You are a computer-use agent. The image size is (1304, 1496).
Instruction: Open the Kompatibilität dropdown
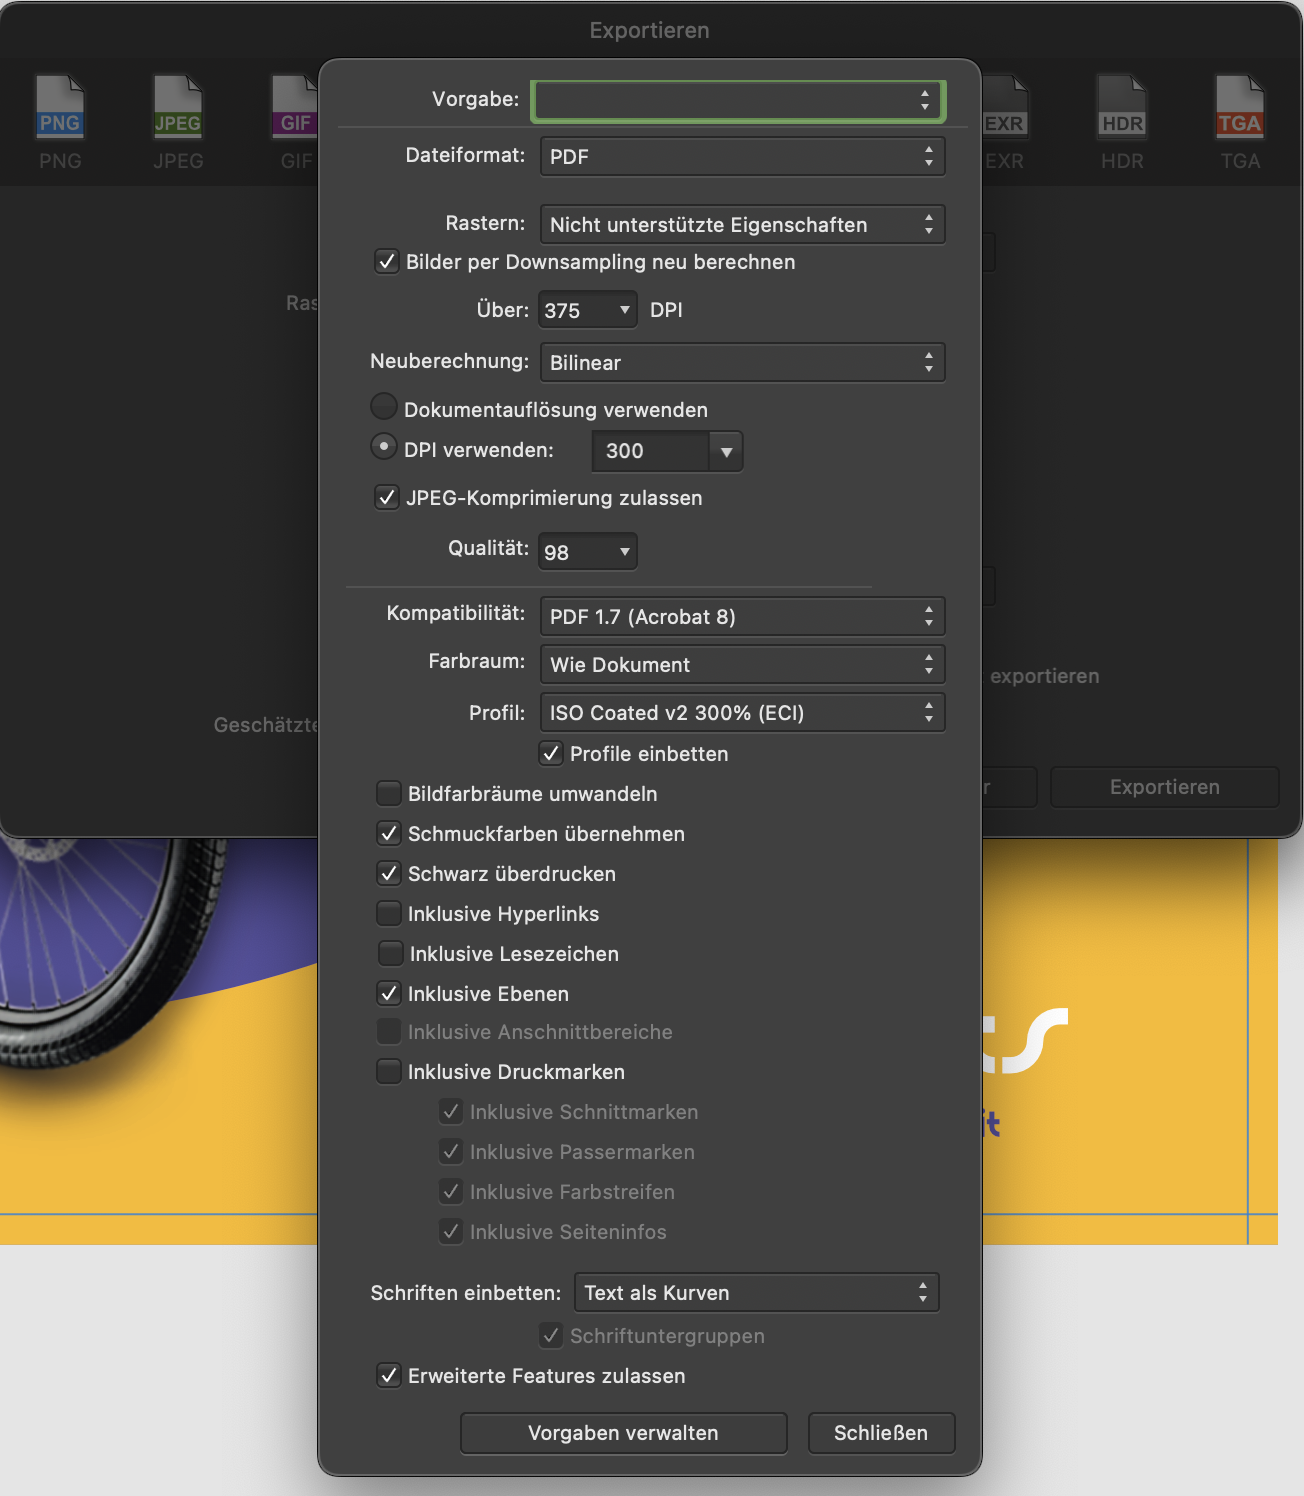tap(742, 616)
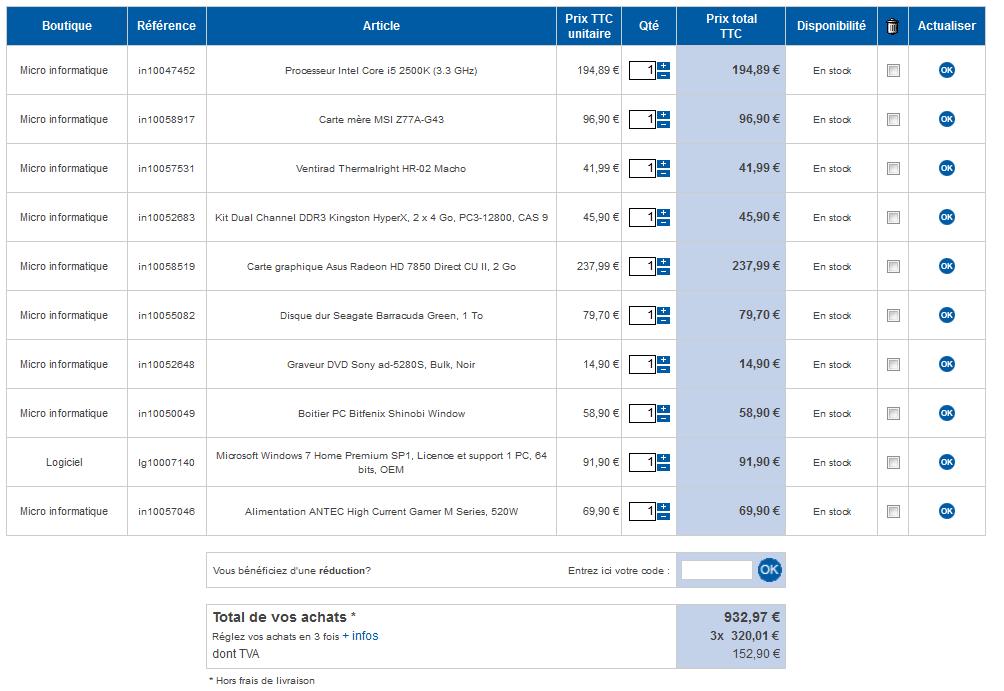Decrease quantity of Kingston HyperX memory kit
1004x691 pixels.
[x=664, y=222]
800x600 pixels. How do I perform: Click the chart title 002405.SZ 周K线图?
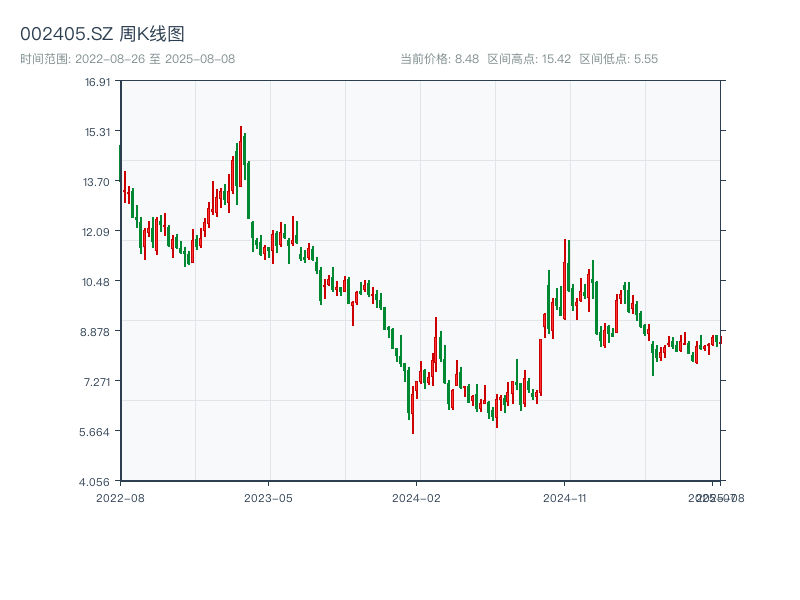102,35
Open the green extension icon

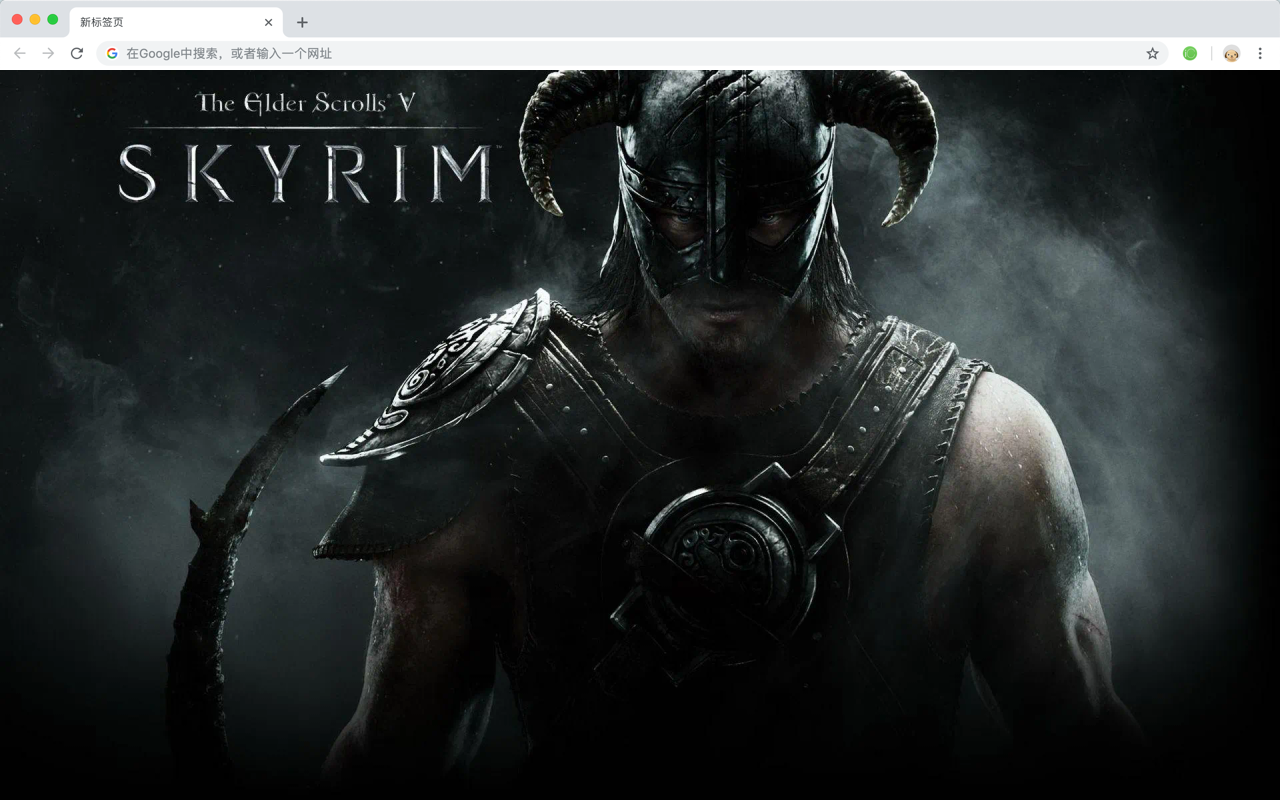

= Task to complete =
Go through the data and return every word of it verbatim, leaving out the pictures.

= Answer area =
You are a computer-use agent. The image size is (1304, 1496).
Instruction: Open the Kompatibilität dropdown
tap(742, 616)
Decrease quantity of Kingston HyperX memory kit
1004x691 pixels.
[x=664, y=222]
800x600 pixels. How do I perform: Click the chart title 002405.SZ 周K线图?
102,35
Open the green extension icon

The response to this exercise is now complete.